Mick then dealt with creating events - setting their duration, travel time and associated alert(s). Repeating events can be created, with custom intervals. When sharing a calendar, you can choose whether or not others can edit the shared calendar. Calendars can be shared with specified individuals or the calendar can be made public, and a link can then be sent to anyone who you wish to see it.
Events can be assigned to time zones, which can be useful for planning appointments on holiday.
Mick then looked at the slightly different interface and layout of the iOS version of calendar.
The talk provoked a number of questions, especially on synching and the relative merits of the Calendar and Reminders apps.

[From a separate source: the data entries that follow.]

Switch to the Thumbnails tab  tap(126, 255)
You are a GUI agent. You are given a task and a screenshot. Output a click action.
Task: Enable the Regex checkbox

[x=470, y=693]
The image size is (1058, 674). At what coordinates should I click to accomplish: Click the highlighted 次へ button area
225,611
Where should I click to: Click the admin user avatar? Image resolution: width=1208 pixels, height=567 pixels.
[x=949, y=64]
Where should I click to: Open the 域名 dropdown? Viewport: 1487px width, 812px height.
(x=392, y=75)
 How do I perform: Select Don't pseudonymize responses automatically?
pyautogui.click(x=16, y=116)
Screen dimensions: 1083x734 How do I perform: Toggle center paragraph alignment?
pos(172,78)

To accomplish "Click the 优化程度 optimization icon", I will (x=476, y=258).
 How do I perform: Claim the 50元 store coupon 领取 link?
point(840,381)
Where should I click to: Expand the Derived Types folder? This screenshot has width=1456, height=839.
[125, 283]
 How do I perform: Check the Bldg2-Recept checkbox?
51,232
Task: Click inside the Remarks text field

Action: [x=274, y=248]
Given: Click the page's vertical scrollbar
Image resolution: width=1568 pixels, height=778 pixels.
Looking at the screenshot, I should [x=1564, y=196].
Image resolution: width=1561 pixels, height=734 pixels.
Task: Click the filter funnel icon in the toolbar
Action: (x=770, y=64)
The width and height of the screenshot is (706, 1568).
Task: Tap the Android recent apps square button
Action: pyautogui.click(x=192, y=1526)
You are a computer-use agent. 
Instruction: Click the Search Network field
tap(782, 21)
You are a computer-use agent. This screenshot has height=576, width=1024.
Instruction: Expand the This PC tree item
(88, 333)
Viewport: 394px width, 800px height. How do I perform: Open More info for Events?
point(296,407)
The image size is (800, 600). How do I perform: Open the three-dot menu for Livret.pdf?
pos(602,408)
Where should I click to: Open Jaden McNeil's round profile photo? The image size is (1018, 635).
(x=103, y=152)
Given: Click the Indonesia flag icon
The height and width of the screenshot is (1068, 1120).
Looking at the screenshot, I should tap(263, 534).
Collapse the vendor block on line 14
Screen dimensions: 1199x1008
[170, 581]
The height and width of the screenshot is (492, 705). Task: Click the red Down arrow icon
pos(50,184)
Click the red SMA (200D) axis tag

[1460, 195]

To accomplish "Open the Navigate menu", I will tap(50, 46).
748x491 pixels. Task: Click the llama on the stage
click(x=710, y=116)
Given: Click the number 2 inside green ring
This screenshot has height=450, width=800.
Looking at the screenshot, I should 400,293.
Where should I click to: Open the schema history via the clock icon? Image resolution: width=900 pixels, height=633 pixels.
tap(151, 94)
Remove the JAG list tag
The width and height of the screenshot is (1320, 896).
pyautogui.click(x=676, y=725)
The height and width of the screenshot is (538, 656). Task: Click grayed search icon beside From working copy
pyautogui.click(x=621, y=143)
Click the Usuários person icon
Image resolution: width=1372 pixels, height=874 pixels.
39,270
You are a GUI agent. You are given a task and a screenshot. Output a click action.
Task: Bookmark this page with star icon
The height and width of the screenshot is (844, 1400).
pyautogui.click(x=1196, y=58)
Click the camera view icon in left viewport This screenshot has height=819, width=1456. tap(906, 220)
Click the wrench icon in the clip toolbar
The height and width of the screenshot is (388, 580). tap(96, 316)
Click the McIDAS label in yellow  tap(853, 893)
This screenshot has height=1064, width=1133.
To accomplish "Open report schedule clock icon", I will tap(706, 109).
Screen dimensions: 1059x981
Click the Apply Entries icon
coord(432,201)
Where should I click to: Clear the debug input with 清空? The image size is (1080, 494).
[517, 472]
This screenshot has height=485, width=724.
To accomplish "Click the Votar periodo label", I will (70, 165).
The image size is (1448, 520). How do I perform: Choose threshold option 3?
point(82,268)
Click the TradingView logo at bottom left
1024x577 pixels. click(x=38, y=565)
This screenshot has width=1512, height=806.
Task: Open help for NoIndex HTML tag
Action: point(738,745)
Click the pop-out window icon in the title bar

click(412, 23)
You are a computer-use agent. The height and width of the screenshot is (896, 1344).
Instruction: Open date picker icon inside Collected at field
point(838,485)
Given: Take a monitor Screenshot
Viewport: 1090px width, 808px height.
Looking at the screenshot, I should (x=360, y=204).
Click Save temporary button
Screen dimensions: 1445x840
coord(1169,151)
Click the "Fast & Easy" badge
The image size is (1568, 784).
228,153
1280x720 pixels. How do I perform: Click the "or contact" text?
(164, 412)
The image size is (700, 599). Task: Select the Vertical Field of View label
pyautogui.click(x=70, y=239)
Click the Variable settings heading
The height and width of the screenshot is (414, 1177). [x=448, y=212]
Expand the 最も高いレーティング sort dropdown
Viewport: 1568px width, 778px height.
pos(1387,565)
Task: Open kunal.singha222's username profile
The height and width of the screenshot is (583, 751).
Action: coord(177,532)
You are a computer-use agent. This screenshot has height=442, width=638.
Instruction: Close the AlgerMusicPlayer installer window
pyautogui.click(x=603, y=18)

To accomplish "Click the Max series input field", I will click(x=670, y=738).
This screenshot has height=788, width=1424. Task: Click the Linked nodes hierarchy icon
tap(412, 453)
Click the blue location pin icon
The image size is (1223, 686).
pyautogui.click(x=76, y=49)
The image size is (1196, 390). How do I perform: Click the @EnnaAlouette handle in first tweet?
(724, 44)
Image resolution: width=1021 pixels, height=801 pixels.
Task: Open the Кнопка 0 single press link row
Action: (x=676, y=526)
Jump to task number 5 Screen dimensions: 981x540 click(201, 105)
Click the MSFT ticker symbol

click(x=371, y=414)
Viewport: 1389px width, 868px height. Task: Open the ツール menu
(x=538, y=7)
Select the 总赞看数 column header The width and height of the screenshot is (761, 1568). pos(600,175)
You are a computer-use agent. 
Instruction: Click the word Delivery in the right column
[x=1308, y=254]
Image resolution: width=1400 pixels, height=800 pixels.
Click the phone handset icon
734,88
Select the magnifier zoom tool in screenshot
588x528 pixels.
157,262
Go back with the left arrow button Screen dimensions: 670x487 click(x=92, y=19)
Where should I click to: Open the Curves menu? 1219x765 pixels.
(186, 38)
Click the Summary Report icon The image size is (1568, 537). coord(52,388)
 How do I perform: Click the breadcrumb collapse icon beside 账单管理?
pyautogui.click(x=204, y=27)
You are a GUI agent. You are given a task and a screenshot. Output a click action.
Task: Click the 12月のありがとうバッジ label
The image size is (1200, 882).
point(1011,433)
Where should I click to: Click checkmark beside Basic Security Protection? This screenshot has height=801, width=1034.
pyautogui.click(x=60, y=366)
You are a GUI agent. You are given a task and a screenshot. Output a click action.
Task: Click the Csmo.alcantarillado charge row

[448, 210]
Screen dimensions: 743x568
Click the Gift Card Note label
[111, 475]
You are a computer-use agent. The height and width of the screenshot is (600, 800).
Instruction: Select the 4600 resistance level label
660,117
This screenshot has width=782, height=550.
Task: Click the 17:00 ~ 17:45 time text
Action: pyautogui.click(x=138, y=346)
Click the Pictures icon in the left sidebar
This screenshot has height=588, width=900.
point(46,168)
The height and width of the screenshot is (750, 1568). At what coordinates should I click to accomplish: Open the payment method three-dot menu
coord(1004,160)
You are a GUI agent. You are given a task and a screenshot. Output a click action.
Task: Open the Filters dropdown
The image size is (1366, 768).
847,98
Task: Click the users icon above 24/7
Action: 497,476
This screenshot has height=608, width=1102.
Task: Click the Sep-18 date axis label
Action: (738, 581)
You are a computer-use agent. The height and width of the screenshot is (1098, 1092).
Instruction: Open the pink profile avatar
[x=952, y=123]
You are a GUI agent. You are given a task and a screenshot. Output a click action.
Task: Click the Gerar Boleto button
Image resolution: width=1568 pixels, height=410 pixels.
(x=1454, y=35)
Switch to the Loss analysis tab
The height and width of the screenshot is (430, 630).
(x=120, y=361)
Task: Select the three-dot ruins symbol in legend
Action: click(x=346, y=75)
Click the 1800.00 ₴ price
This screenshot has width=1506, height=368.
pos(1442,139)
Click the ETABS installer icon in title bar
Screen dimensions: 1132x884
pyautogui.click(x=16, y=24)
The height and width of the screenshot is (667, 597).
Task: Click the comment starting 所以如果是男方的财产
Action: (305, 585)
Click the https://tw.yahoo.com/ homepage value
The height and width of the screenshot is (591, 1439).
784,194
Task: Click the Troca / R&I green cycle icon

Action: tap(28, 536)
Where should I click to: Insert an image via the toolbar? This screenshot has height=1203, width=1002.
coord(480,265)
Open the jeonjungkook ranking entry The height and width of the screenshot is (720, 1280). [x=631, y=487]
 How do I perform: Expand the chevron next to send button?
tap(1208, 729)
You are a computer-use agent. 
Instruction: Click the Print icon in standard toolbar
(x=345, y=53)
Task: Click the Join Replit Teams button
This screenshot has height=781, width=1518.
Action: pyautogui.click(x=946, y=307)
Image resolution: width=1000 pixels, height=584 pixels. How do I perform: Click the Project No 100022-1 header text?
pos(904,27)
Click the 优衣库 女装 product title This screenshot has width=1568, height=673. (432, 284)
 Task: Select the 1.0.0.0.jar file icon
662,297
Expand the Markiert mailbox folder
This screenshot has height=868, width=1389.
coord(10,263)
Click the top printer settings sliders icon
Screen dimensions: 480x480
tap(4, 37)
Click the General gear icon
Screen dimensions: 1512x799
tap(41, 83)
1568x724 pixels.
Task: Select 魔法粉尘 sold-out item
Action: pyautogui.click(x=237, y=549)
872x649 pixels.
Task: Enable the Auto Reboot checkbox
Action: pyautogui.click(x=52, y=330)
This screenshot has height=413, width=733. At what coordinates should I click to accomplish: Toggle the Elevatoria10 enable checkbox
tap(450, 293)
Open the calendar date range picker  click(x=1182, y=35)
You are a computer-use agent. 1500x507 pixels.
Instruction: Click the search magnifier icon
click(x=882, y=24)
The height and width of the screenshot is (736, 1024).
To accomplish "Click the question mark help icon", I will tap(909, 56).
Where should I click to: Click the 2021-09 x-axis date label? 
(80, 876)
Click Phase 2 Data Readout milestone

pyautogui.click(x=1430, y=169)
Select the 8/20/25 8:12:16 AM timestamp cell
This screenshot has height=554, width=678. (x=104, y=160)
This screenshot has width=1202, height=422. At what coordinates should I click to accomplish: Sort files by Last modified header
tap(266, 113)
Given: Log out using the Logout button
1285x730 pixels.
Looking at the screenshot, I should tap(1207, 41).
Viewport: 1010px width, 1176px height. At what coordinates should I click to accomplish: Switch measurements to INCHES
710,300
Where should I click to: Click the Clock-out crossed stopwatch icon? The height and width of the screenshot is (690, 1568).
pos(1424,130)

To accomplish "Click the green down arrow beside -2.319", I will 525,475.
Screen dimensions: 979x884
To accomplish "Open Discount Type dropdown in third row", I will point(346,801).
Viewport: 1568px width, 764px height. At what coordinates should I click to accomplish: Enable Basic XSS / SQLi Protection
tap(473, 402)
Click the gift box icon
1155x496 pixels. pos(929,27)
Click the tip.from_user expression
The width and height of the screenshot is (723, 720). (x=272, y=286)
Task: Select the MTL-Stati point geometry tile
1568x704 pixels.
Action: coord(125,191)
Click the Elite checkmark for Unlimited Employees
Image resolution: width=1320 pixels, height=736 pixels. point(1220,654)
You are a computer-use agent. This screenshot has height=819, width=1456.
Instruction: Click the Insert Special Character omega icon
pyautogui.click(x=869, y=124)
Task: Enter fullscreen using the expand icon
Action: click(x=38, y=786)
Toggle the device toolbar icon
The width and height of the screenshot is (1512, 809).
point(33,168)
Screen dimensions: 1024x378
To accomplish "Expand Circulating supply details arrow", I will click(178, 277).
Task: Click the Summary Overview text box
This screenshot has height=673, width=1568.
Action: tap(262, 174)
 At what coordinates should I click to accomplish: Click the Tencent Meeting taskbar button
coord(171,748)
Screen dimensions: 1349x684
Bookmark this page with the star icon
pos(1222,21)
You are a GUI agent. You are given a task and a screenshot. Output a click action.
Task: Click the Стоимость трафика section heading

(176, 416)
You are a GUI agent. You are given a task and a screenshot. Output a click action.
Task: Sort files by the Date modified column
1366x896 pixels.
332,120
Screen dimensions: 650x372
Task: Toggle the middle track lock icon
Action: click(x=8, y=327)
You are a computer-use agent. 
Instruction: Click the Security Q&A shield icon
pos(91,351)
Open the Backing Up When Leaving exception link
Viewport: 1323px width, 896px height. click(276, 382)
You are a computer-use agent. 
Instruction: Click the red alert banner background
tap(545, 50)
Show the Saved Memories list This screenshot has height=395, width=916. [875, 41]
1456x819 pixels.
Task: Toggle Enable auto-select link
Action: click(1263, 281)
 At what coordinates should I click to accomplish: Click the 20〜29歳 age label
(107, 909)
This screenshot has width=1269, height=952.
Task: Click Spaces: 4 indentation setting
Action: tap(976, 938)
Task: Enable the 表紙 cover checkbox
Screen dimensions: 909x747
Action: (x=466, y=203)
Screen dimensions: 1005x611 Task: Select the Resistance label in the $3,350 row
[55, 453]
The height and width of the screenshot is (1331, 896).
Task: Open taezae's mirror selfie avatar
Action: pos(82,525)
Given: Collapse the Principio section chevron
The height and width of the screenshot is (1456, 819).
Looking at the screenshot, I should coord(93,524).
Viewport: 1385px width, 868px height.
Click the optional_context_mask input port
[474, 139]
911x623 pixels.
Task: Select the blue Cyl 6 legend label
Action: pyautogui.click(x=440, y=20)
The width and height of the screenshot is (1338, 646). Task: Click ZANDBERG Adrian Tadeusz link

After the coffee break Tony told us about the timetable for the release of iOS 13, pointing out that the initial release will have number of features missing. Apple has already announced that iOS 13.1 will be released on 30th September to fix these problems [Post meeting note: This has come forward to 24th September]. This is also the date for the first release of iPadOS. The next version of MacOS, Catalina, is due in October. This OS will not run 32 bit apps so we were advised not to upgrade to Catalina without first making sure that we weren’t dependent on any 32 bit apps.
In the general Q&A session, topics covered ranged from unreliable behaviour of the recording app Audacity, Excel windows opening in the corner of the screen, whether it was worth upgrading an old iMac with an SSD and using a Mac to program a doorbell which came with a Windows-specific app.